Report Cites Danger of Arsenic in Wood

OAKLAND, May 23, 2001 - The Center for Environmental Health (CEH) announced today that it has filed legal notice to sue the manufacturers of wooden playground equipment treated with arsenic. The action follows the release of an Environmental Working Group (EWG) report that found children are much more likely to be exposed to harmful levels of arsenic from play structures, picnic tables and decks than from drinking water.

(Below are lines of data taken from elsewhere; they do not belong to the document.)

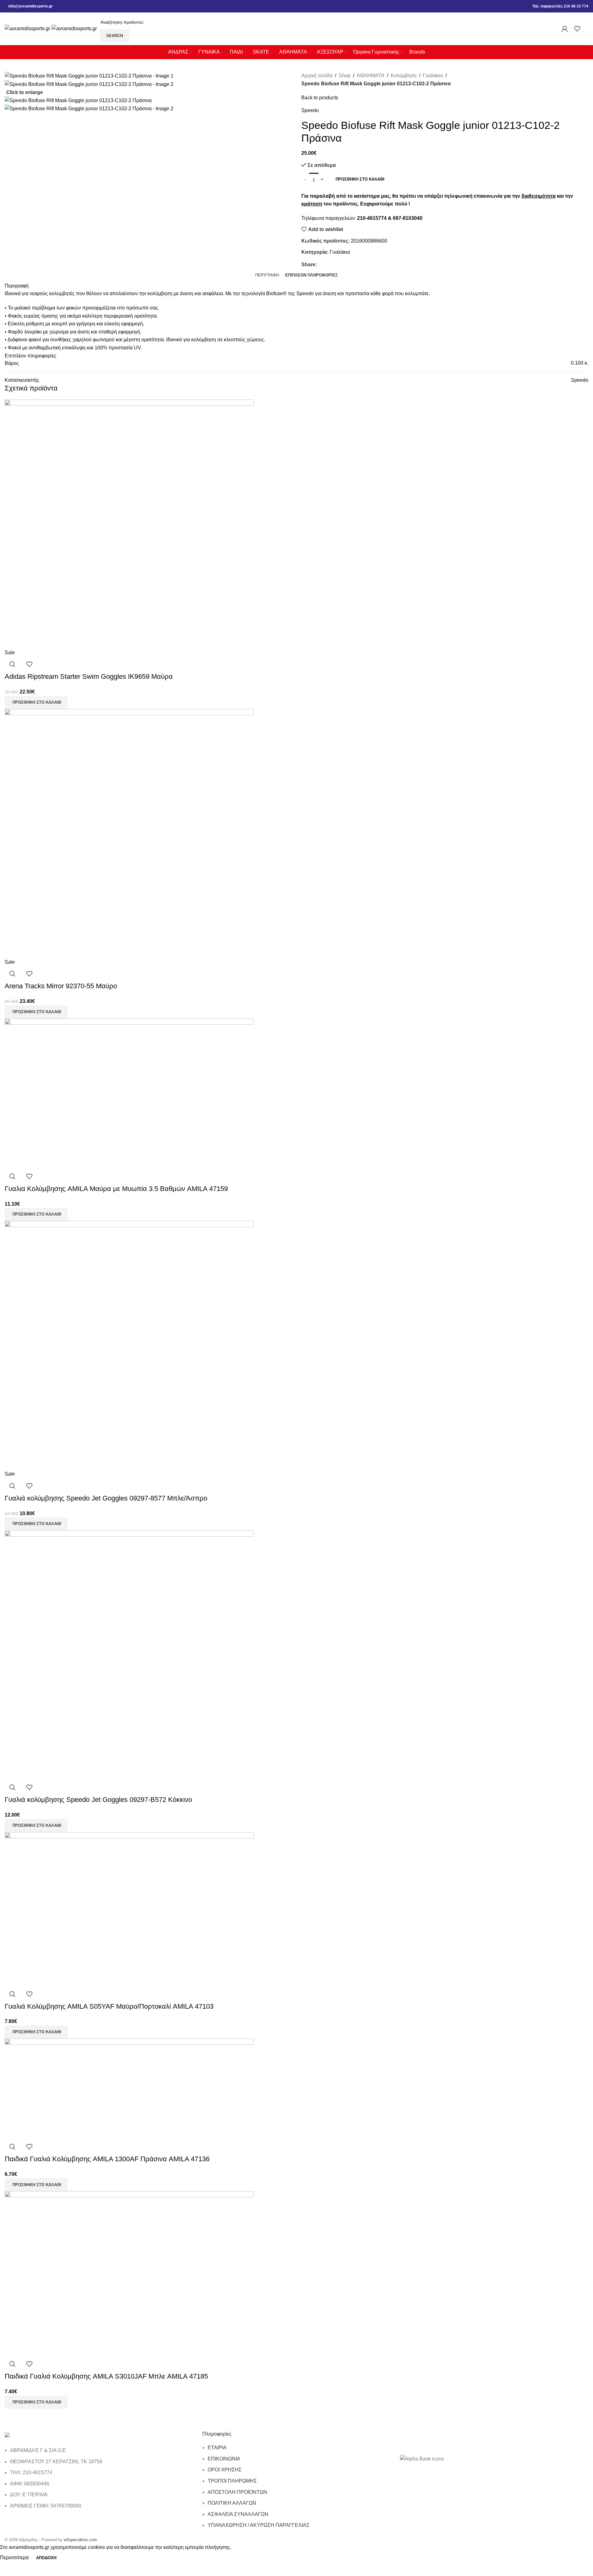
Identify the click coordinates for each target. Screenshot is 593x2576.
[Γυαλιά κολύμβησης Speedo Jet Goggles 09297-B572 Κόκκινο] (129, 1654)
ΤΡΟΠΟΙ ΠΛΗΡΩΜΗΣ (232, 2481)
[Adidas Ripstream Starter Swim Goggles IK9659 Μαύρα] (129, 523)
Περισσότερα (15, 2557)
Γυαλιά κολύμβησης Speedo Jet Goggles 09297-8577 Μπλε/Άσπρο (106, 1498)
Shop (345, 75)
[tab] (267, 275)
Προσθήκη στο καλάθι (360, 179)
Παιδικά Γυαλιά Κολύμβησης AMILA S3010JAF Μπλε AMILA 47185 (106, 2376)
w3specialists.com (80, 2539)
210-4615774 (372, 218)
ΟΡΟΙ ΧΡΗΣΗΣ (225, 2469)
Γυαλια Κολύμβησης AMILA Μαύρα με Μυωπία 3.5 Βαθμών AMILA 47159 (116, 1189)
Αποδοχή (46, 2557)
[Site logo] (28, 28)
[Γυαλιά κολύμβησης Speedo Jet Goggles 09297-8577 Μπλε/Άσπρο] (129, 1345)
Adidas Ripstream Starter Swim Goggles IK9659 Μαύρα (89, 676)
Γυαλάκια (433, 75)
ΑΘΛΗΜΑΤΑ (370, 75)
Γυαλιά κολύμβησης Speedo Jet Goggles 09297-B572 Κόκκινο (98, 1799)
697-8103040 (407, 218)
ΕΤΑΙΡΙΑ (217, 2447)
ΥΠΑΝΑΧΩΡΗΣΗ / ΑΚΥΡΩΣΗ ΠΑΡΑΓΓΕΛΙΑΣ (258, 2525)
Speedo (310, 110)
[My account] (564, 28)
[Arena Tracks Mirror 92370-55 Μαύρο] (129, 833)
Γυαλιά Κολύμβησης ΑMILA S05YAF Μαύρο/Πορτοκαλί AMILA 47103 (109, 2006)
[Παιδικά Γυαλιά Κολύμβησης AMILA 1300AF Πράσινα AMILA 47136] (129, 2088)
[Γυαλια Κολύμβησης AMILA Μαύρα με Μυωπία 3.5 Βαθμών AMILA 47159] (129, 1093)
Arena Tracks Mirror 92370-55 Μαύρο (61, 986)
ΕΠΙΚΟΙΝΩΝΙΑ (224, 2458)
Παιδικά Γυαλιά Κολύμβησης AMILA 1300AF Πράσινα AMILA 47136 (107, 2159)
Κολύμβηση (404, 75)
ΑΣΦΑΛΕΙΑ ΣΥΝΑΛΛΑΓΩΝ (238, 2514)
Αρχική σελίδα (316, 75)
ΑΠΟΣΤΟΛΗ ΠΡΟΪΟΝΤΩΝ (237, 2492)
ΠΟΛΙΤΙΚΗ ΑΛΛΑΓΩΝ (232, 2503)
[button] (36, 702)
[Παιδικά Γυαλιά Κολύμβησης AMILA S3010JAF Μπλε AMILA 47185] (129, 2273)
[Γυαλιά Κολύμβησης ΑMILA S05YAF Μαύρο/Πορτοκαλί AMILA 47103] (129, 1908)
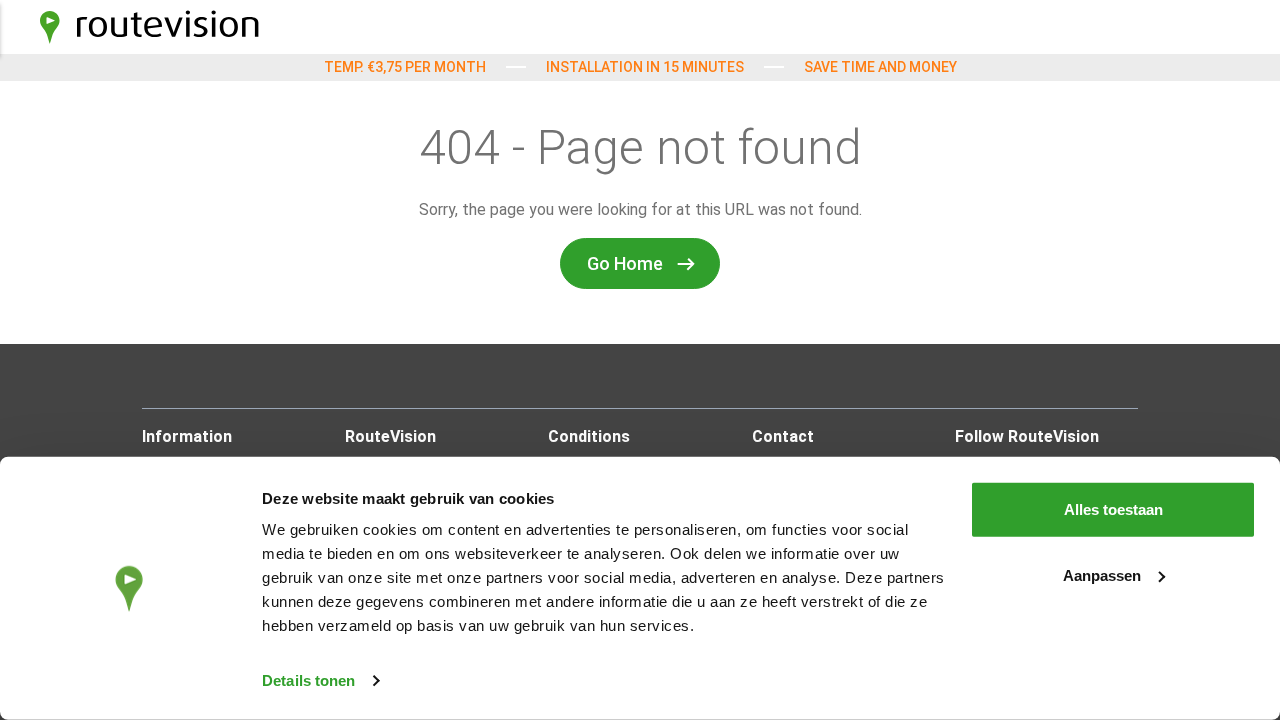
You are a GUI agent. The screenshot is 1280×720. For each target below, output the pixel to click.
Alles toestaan (1113, 509)
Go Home (625, 263)
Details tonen (308, 680)
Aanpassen (1102, 574)
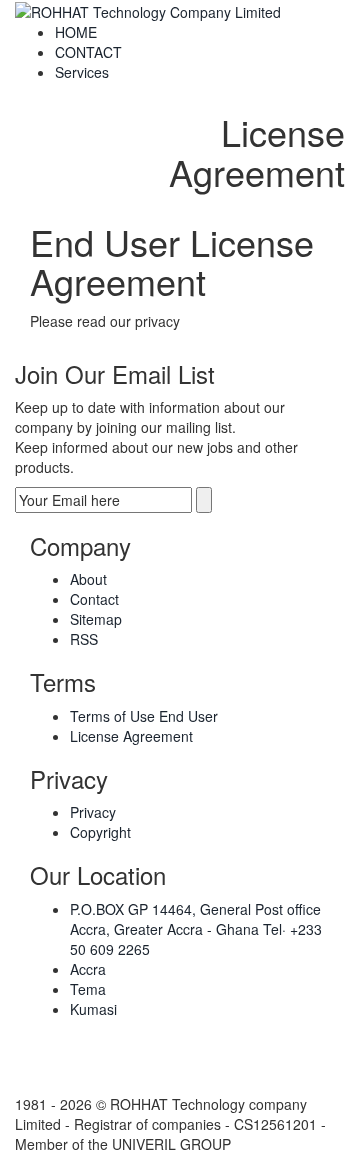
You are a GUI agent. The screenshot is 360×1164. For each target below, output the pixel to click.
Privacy (93, 812)
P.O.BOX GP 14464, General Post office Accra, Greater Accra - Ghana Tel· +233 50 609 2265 (196, 929)
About (88, 579)
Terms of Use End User (144, 716)
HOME (76, 32)
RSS (84, 639)
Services (82, 72)
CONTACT (88, 52)
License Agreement (131, 736)
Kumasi (93, 1009)
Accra (88, 969)
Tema (88, 989)
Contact (94, 599)
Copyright (100, 832)
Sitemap (96, 619)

Earlier this month, CEH, an Oakland-based advocacy group, notified 11 U.S. manufacturers of arsenic-treated wooden playground equipment that unless state Attorney General Bill Lockyer intervenes within 60 days, it will sue under California's Proposition 65. A successful Proposition 65 lawsuit would force the manufacturers to either stop using arsenic or warn the public of the risks.

"Poisoned Playgrounds" by EWG and the Healthy Building Network (HBN), available at www.ewg.org, documents the nationwide evidence that arsenic-treated wood poses serious health risks to children and others exposed to it. In Washington today, HBN and EWG petitioned the Consumer Products Safety Commission to ban the use of arsenic-treated wood in playground equipment and conduct a new study of its safety for other uses.

"We know that arsenic in drinking water is dangerous for kids, but what we found was that the arsenic in lumber is an even greater risk," said EWG Analyst Renee Sharp, principal author of the report. "In two weeks, an average five-year-old playing on an arsenic-treated playset would exceed the lifetime cancer risk considered acceptable under federal pesticide law."

Arsenic, which is injected as a preservative and pesticide into almost all wood used outdoors, is an acute poisoning hazard but also a long-term cause of organ and skin cancer. Arsenic is banned for all other pesticide uses, but wood treatment is exempt from federal pesticide laws. Alternatives to arsenic treatment of wood are readily available, and in fact the same companies that sell arsenic-laced wood in the U.S. make safer products for the European market.

In preparation for a nationwide wood testing project to be completed this summer, EWG sampled play structures at two Oakland-area parks and found levels of arsenic that could significantly increase a child's lifetime risk of cancer. Arsenic can be absorbed from the wood through direct contact, or after the poison leaches into the surrounding soil or groundwater.

In recent months, dozens of public playgrounds in Florida have been closed after detection of high levels of arsenic. In Washington, Sen. Barbara Boxer (D-CA) held a hearing last week to look at new evidence of serious health risks from very low levels of arsenic, and the EPA has ordered a fast-track review of the cancer risks of arsenic-treated wood.